Kenntnisprüfung Medizin: der Regelweg nach der Reform
Seit der Reform der Berufsanerkennung ist die direkte Kenntnisprüfung der Normalfall, die Unterlagenprüfung die Ausnahme auf Antrag. Was das für Ihren Zeitplan ändert.
Wer im Ausland Medizin studiert hat, muss nachweisen, dass die Ausbildung der deutschen gleichwertig ist. Dafür gibt es zwei Wege: den Vergleich der Studienunterlagen, und die Kenntnisprüfung.
Was sich geändert hat
Das Bundesgesundheitsministerium beschreibt die dokumentenbasierte Gleichwertigkeitsprüfung selbst als besonders aufwendig. Die Reform der Berufsanerkennung in den Heilberufen macht deshalb die direkte Kenntnisprüfung zum Regelweg. Die Unterlagenprüfung bleibt auf Antrag möglich.
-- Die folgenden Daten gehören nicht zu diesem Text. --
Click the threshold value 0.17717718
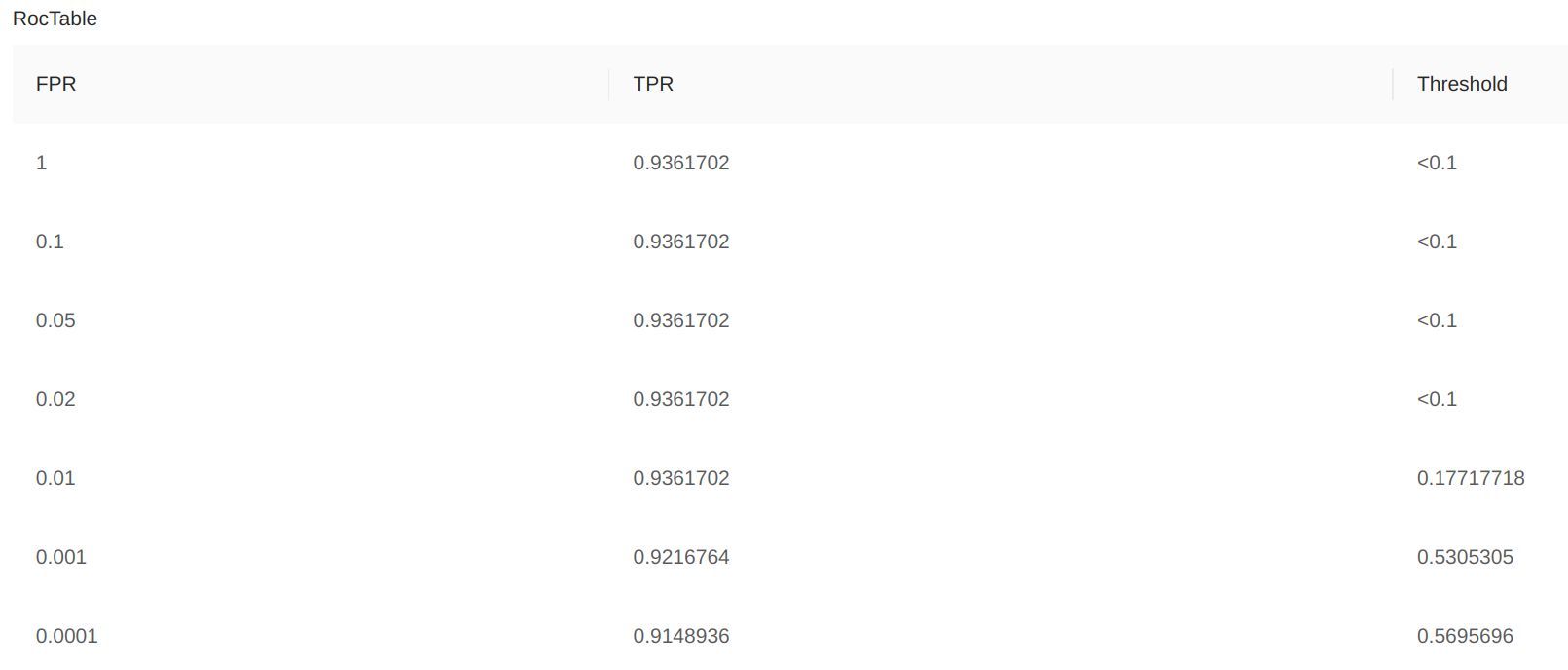coord(1470,478)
Für Ihren Zeitplan heißt das: Rechnen Sie mit der Prüfung, statt auf eine positive Unterlagenentscheidung zu hoffen. Wenn die Unterlagenprüfung dann doch reicht, haben Sie Zeit gewonnen. Andersherum verlieren Sie Monate.
Was geprüft wird
Die Kenntnisprüfung ist kein zweites Staatsexamen in voller Breite. Umfang und Fächer legt die zuständige Behörde fest und veröffentlicht sie. Lesen Sie die Vorgaben Ihrer Behörde, nicht die Erfahrungsberichte aus einem anderen Bundesland – die Zuschnitte unterscheiden sich.
Termine und Kapazität
Eine bundesweite Zahl anstehender Kenntnisprüfungen wird nicht veröffentlicht. Prüfungstermine und Kapazitäten unterscheiden sich zwischen den Ländern, und das ist einer der wenigen sachlichen Gründe, die Behörde bewusst auszuwählen. Fragen Sie bei der Behörde direkt nach den nächsten freien Terminen, bevor Sie sich festlegen.
Reihenfolge
Die Fachsprachprüfung wird bei der Ärztekammer abgelegt, die Kenntnisprüfung im Verfahren der Approbationsbehörde. Das sind zwei verschiedene Stellen mit zwei verschiedenen Anmeldungen. Klären Sie früh, in welcher Reihenfolge Ihre Behörde beides sehen will.